Though during eras of mass illness like the Great Plague, there was some belief that water, which opens up your pores, could allow sickness to get in. So many notable people, like Thomas of Becket did not bathe terribly often, and even might have taken pride in not being wet for years. When he died, people were a bit disgusted to find his underwear infested with lice. That’s better than the Marquis d’Argens, a friend of Frederic The Great. After taking his undershirt off for the first time in four years, it removed some of his skin too. So there’s no way that he was fresh and clean.
(so fresh and so clean clean)
But as for someone who was so fresh and so clean clean, and who probably said things like, I love when you stare at me, we should mention the Sun King himself, France’s Louis XIV. He had a very special tub installed at the Palace of Versailles way back in the 1600s. Made of fine marble and inset into the floor, this tub was not filled with something as boring as water. Bah! The sun King was like h20? More like h2NO. This lavish bathtub was filled with perfume. While the alternative of stinking from not bathing might have been worse, it’s still likely that Louis’s overpowering odour was offensive to other noses around him.
There were certainly public and private facilities for bathing in America in the 1700s, though the regular bathers did not bathe as much as we do today, in most cases. By the way, it would appear that the first bath in the White House was installed by Andrew Jackson. But I have heard stories of a bathtub in John Quincy Adams’s White House too. Those may not be true, because they usually are tied to the false story of him having a pet alligator in the tub. He never had a pet alligator, so I question the tub part of the story too. Furthermore, it’s also said that John Quincy Adams liked to swim naked each day in the nearby Potomac River, which might have been part of his bathing ritual – he probably would have fit in with the Ancient Greeks.

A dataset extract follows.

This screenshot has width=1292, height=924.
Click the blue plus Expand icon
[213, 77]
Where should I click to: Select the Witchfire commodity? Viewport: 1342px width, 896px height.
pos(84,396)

If any poor soul had further questions about baths by the time of the American Civil War, a helpful woman named Dr. Harriet Austin was there to help. She published a book in 1861 called Baths and How to Take Them. This riveting read was a manual with detailed advice on every step – from filling the tub to drying the body, and it offered several types of bath options, for those interested in variety.
Among the menu of bath choices, there was the Half Bath, “so called about half the person is immersed in water.”
The Dripping Sheet “It is an excellent bath”
The Plunge: “This is a very pleasant, and, if taken cold, a very exhilarating form of bath.”
In any case, her most important advice was as follows:
“As a rule, ten or eleven o’clock in the day is the best hour for bathing.
No bath should be taken immediately after or before a meal. Care should be taken to have the feet warm when coming for a bath. In cases where they are habitually cold, and cannot be warmed by exercise, it is often well to take a warm foot-bath, for a few minutes, before a general bath. Next, the patient lays aside all his clothing, and wets his forehead and top of the head in the bath or cool water ; and if the bath is continued beyond a few minutes, a wet towel or cap should be kept on the head.
Soap should never be used except for persons who bathe very seldom, or who are very dirty.”
So we’ve come a long way after all. Don’t take her advice. And don’t believe H.L. Mencken’s bathtub history – it was all a hoax!